The patient was a 41-year-old woman without previous psychiatric problems who presented with a 6-week history of evolving symptoms of major depressive disorder with psychotic features, including persistent depressed mood, poor concentration, decreased appetite, insomnia, anhedonia, anergia, psychomotor retardation, and paranoid ideation including ideas of reference, the belief that she was being poisoned and persecuted by co-workers, and frequent complaints that the air was tainted with the odor of something burning or with the smell of rotting flesh. Medical and neurological evaluations-including electroencephalogram, magnetic resonance imaging of the brain, and an HMPAO (hexamethylpropyleneamine-oxime) brain SPECT (single photon emission computed tomography) scan-were normal. At the time of the initial evaluation, the patient's husband mentioned that about 2 months before, she had discontinued Librax (5 mg chlordiazepoxide and 2.5 mg clidinium bromide, 1-3 capsules daily), which she had been taking for the past 25 years for irritable bowel syndrome (IBS).

Psychotic depression was diagnosed because of the characteristic presentation and negative neurologic evaluations, and because neither the patient nor husband felt that there was a causal relationship between the Librax discontinuation and her current symptoms. Initiation of risperidone (3-6mg/d) produced improvement in all psychotic symptoms within 4 weeks and was discontinued 1.5 months later without re-emergence of psychotic symptoms. All other "depressive" symptoms, however, persisted over the 14 months following her initial presentation despite full trials of paroxetine, fluoxetine. bupropion, venlafaxine, and lithium: the patient was considering electroconvulsive therapy as her next treatment option. Approximately 10 months into treatment, the patient briefly resumed the Librax for gastrointestinal symptoms and found that it seemed to give her "more energy" and "clearer thinking." Believing that this medication would ultimately be harmful to her, however, she discontinued it after a few days, and her previous symptoms rapidly reemerged.
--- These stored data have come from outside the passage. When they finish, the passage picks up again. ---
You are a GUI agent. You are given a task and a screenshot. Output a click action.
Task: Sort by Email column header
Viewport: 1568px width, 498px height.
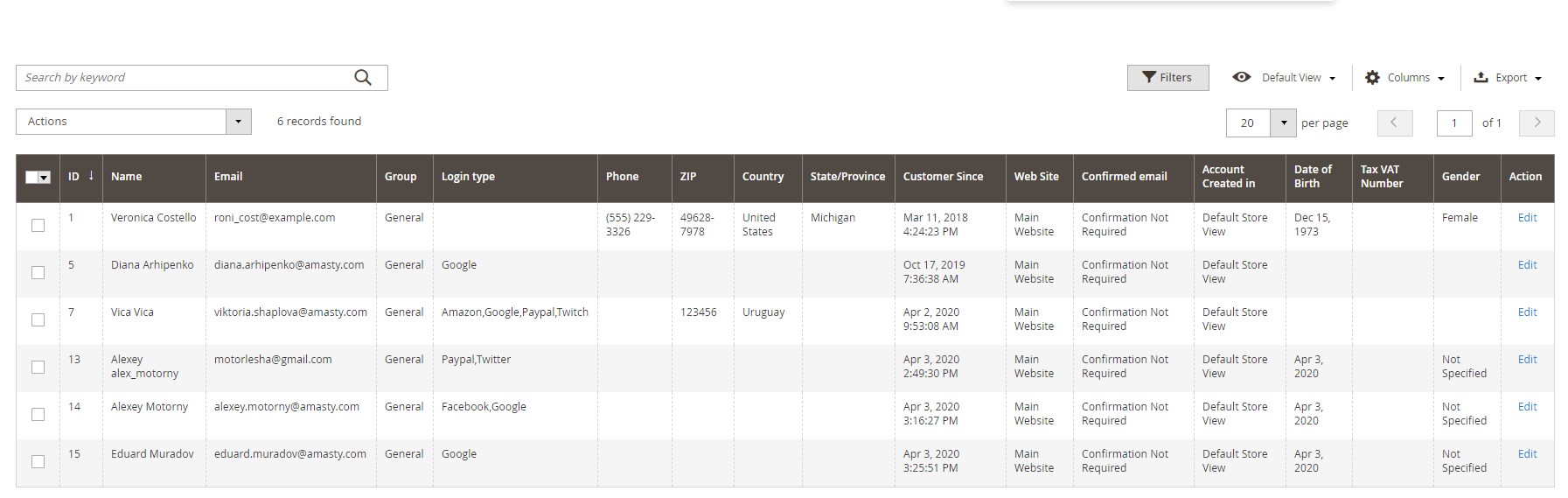(x=227, y=176)
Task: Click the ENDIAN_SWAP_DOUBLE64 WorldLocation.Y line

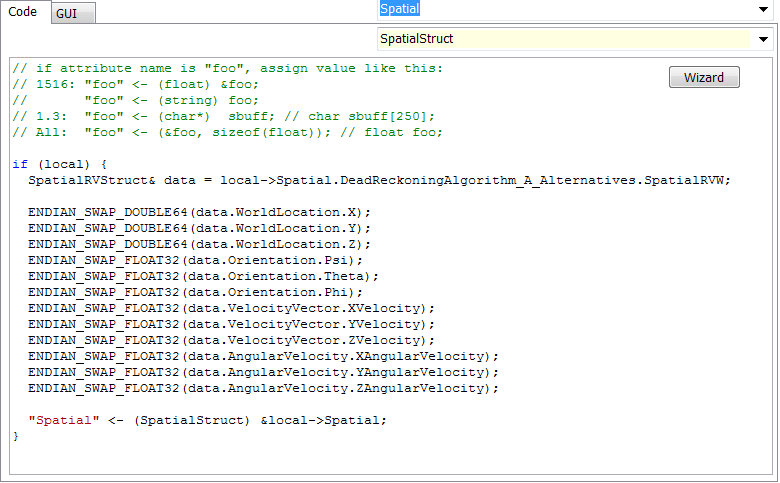Action: click(200, 228)
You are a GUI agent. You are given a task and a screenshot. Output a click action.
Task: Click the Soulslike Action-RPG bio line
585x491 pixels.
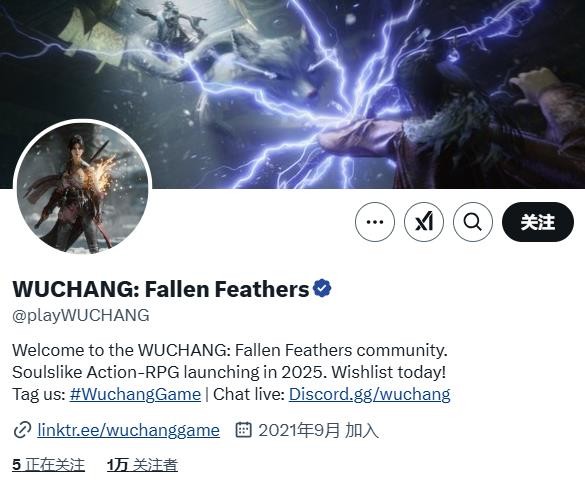[x=229, y=372]
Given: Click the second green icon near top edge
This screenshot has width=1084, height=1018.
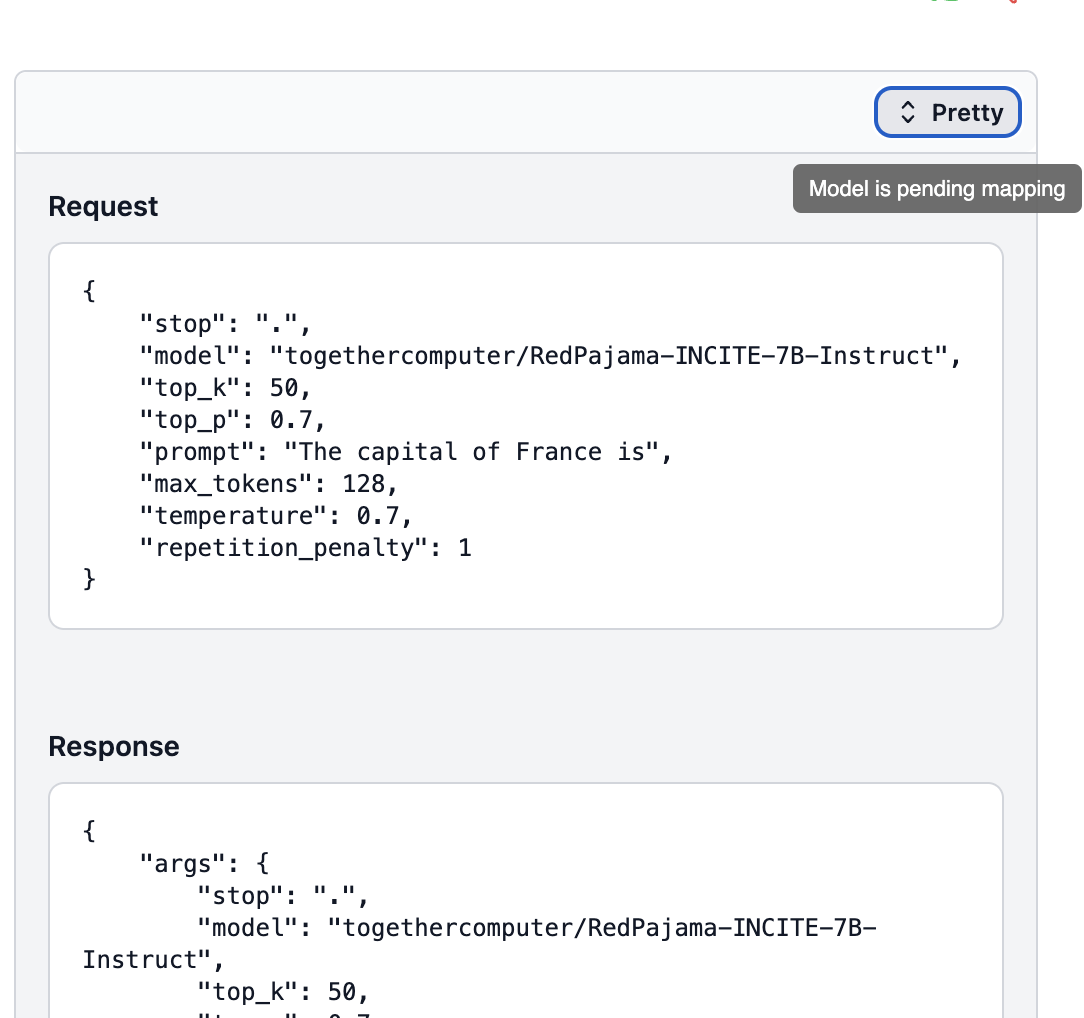Looking at the screenshot, I should [x=951, y=3].
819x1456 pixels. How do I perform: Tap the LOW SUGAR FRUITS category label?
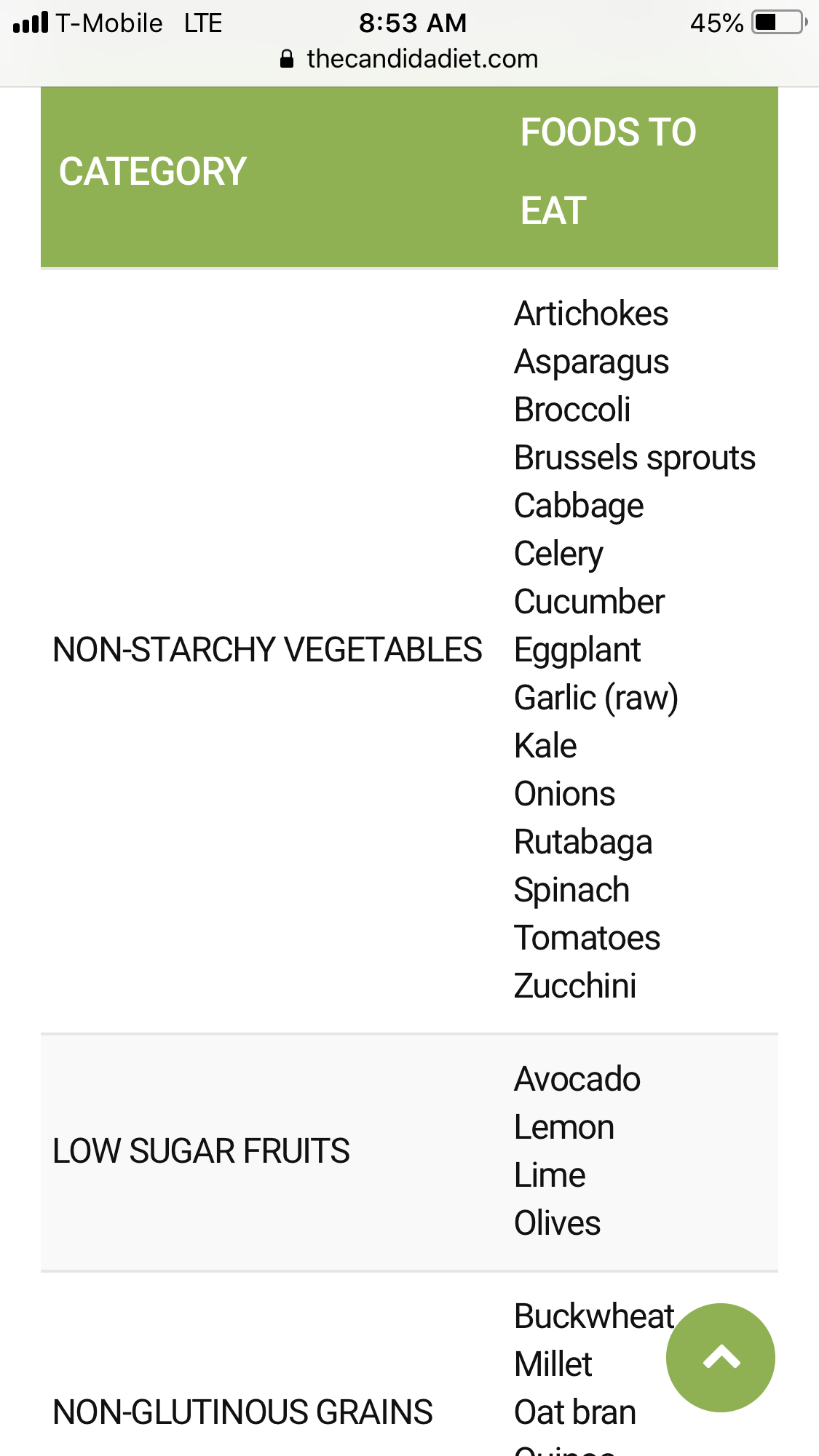[201, 1151]
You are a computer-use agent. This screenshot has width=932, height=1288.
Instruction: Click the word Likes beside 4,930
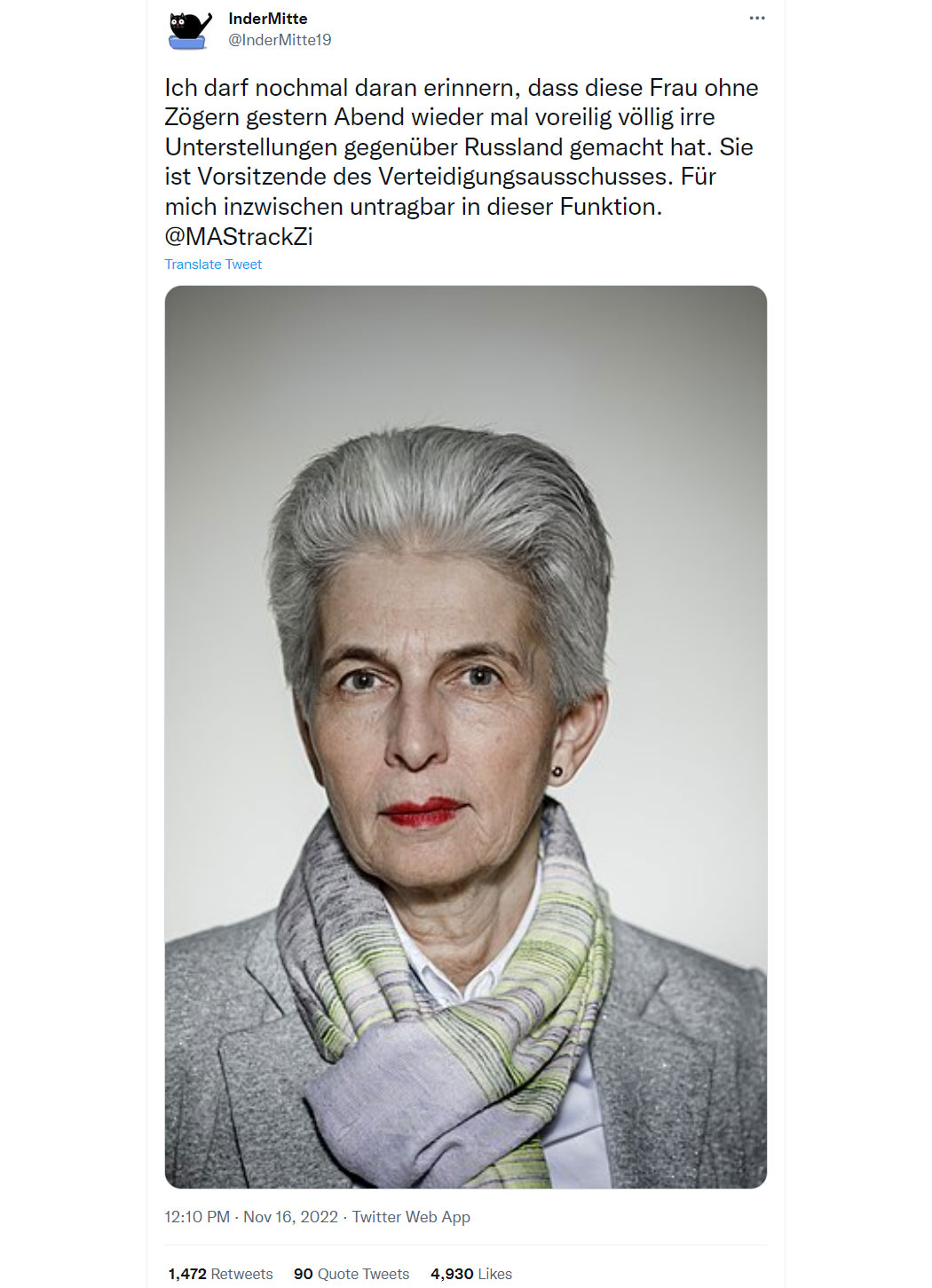(x=495, y=1274)
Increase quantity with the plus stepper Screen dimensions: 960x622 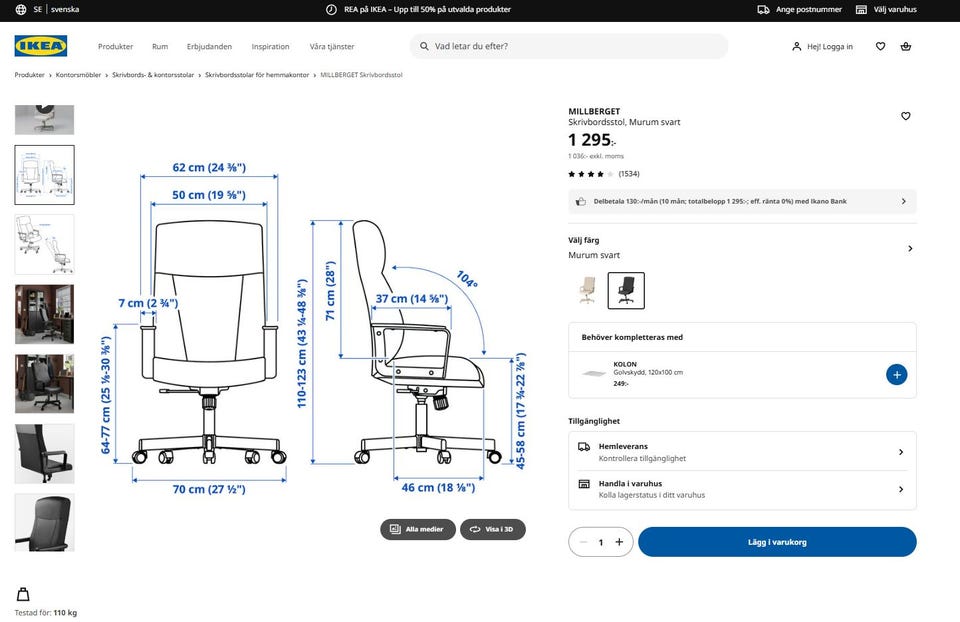tap(619, 542)
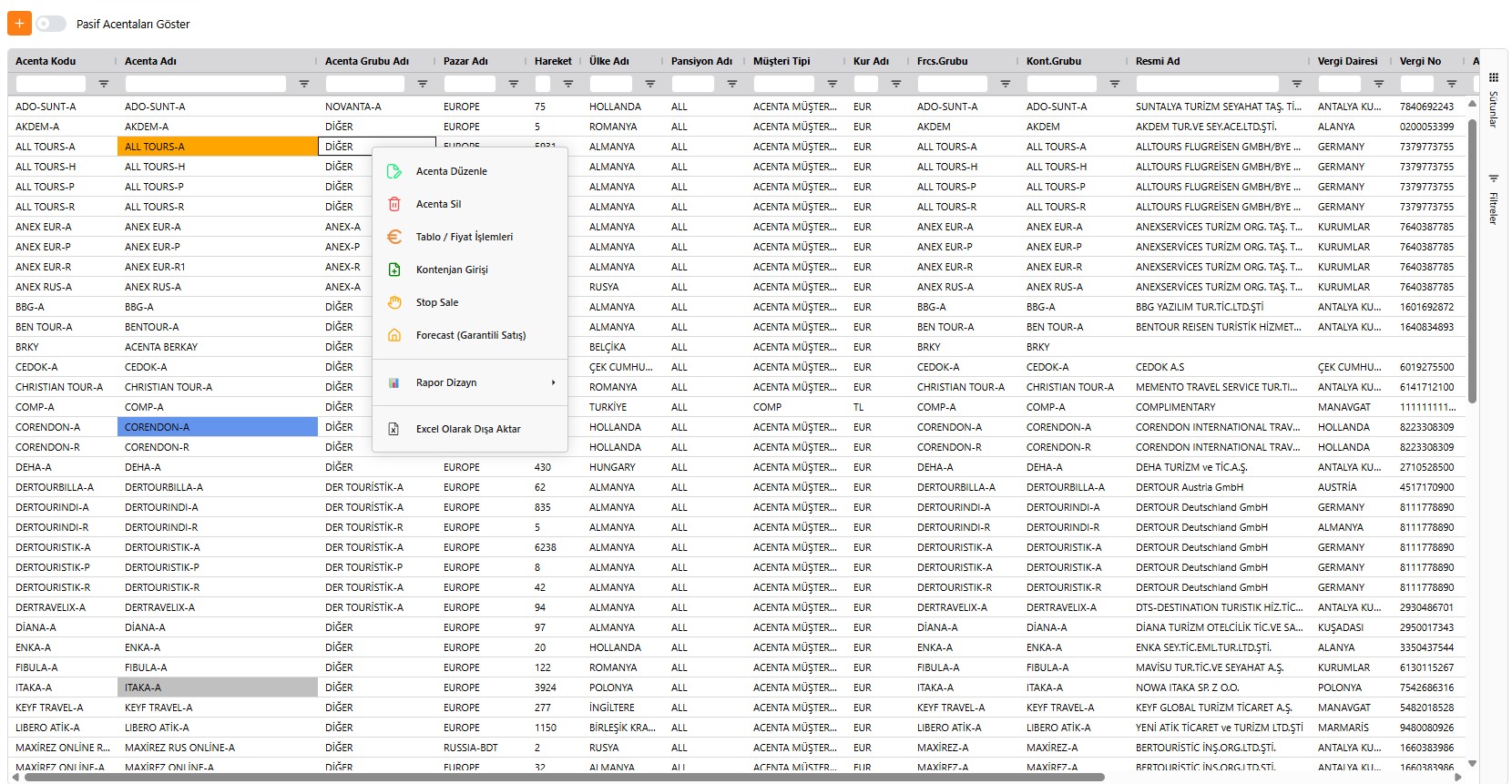This screenshot has height=784, width=1512.
Task: Open the Acenta Kodu column filter menu
Action: (104, 84)
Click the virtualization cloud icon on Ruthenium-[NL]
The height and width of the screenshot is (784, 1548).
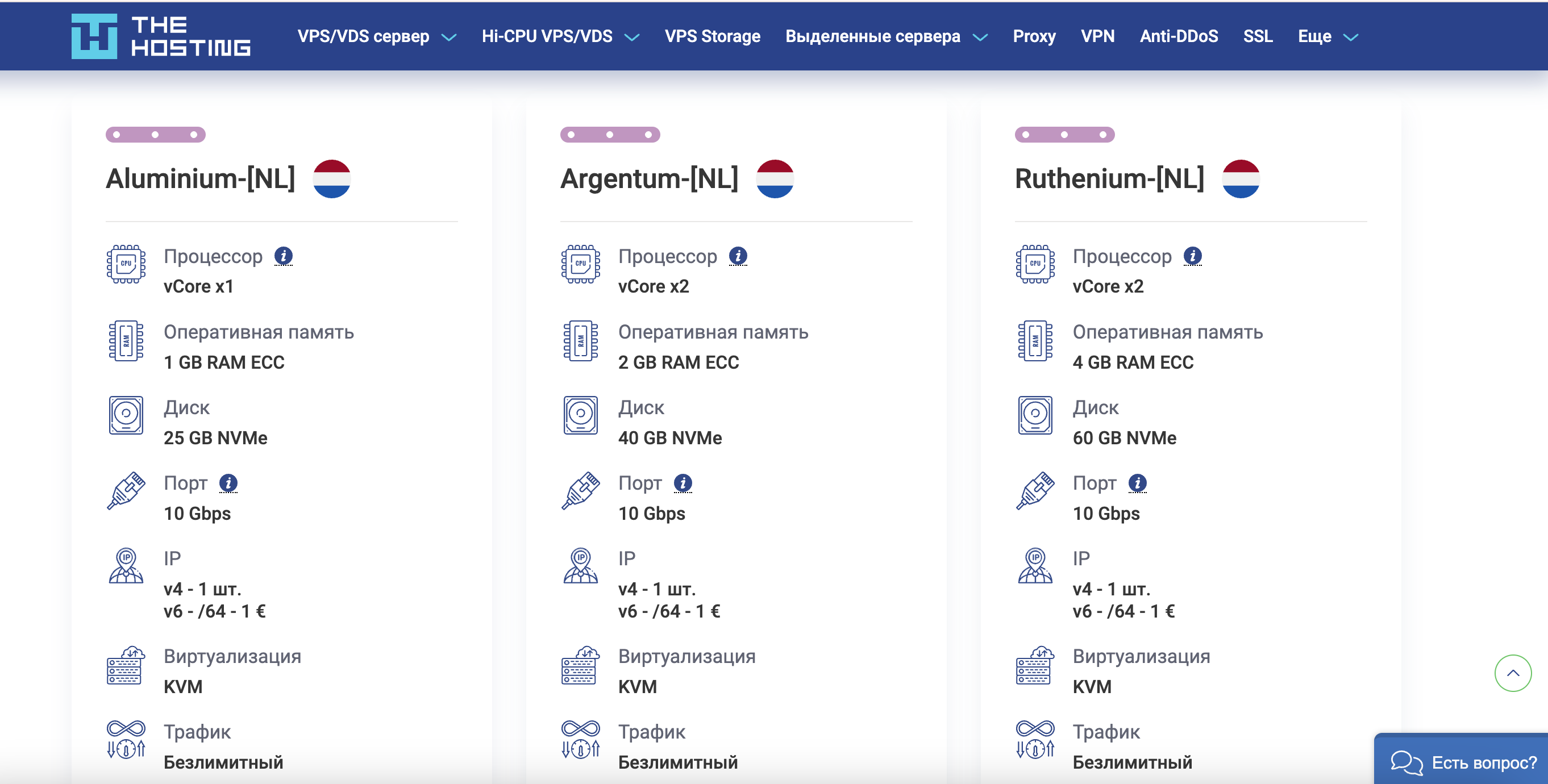(x=1035, y=666)
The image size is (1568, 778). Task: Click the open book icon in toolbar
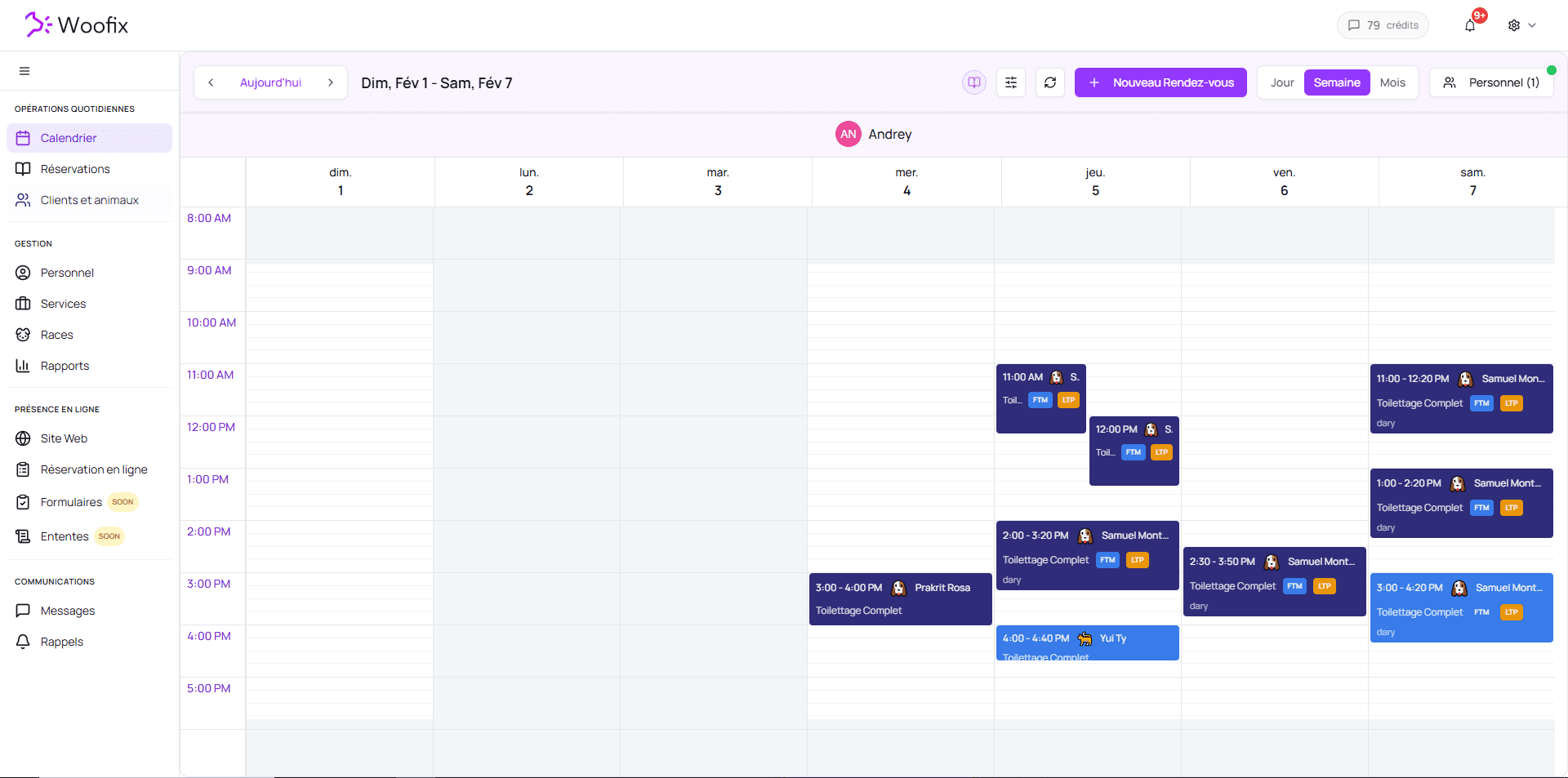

Fourteen months following her initial presentation the patient had a recurrence of severe symptoms of IBS for which chlordiazepoxide (10mg po tid) was prescribed. Within 1 day of starting this medication, all gastrointestinal and psychiatric symptoms had disappeared and, according to her husband, she was once again "completely normal." This time she continued the medication and at follow-up 4 and 12 months later the patient had a normal mental status and continued to feel and function well, vowing never to discontinue her "Librium" again.


This case demonstrates four important points. First, withdrawal of a benzodiazepine after years of treatment can produce a protracted withdrawal syndrome that mimics other psychiatric disorders and is unlike that observed in acute benzodiazepine withdrawal syndromes. Second, the symptoms of protracted benzodiazepine withdrawal may not improve over the course of a year. Third, this case serves as a reminder that when psychiatric symptoms develop following discontinuation of any chronically administered medication, reinstitution of that medication should be considered as a first-line therapy whether or not a causal relationship is apparent. Finally, this case also reminds us that GABA-ergic mechanisms should not be neglected in seeking a comprehensive understanding of the neurochemistry of depression.

Jack G. Modell, M.D.
Associate Professor of Psychiatry
UAB Medical Center, Smolian Psychiatric Clinic
Birmingham Department of Psychiatry
University of Alabama
(205) 934-9999


  1. Woods JH, Winger G: Current benzodiazepine issues. Psychopharmacology 1995; 118:107-115, discussion 118:120-121.

  2. Ashton H: Protracted withdrawal syndromes from benzodiazepines. J Subst Abuse Treat 1991; 8:19-28.

  3. Caldecott-Hazard S, Morgan DG, DeLeon-Jones F, et al: Clinical and biochemical aspects of depressive disorders: II. Transmitter/receptor theories. Synapse 1991; 9:251-301.